-- DESCRIPTION OF THE TASK --
Copy every line of the listing below word for word, leaving out the pictures.

(Stored data entries)
Content starts
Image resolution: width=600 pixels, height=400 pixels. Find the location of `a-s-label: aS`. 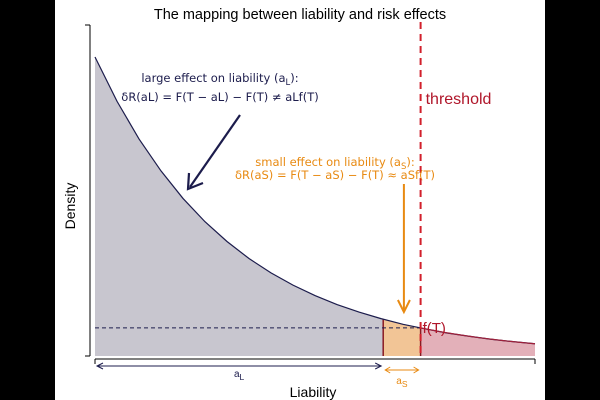

a-s-label: aS is located at coordinates (402, 382).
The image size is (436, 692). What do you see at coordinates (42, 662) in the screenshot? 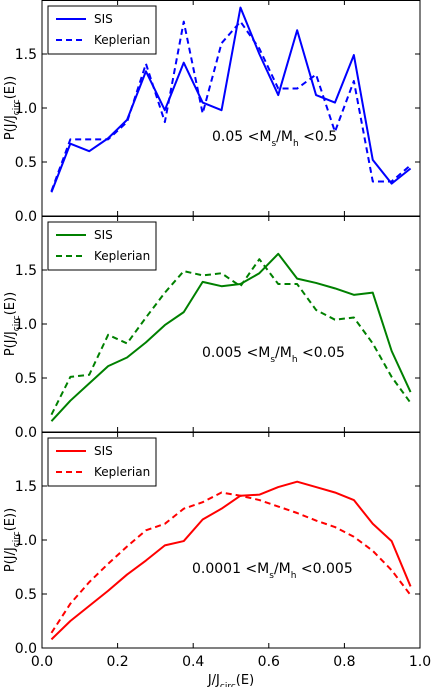
I see `x-tick-label: 0.0` at bounding box center [42, 662].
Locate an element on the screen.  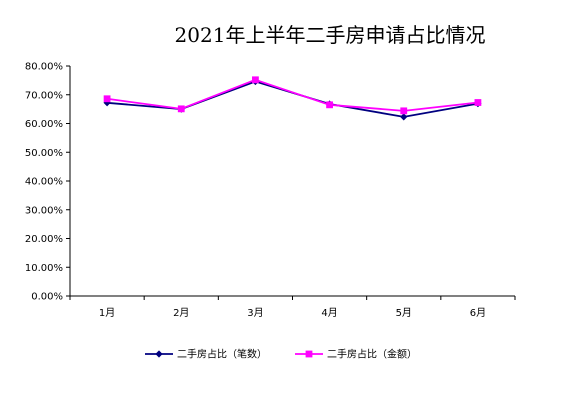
Content ends
-- ANSWER TO THIS EXERCISE --
Image resolution: width=600 pixels, height=400 pixels. Find the location of `a-s-label: aS`. 

a-s-label: aS is located at coordinates (402, 382).
The image size is (436, 692). What do you see at coordinates (42, 662) in the screenshot? 
I see `x-tick-label: 0.0` at bounding box center [42, 662].
Locate an element on the screen.  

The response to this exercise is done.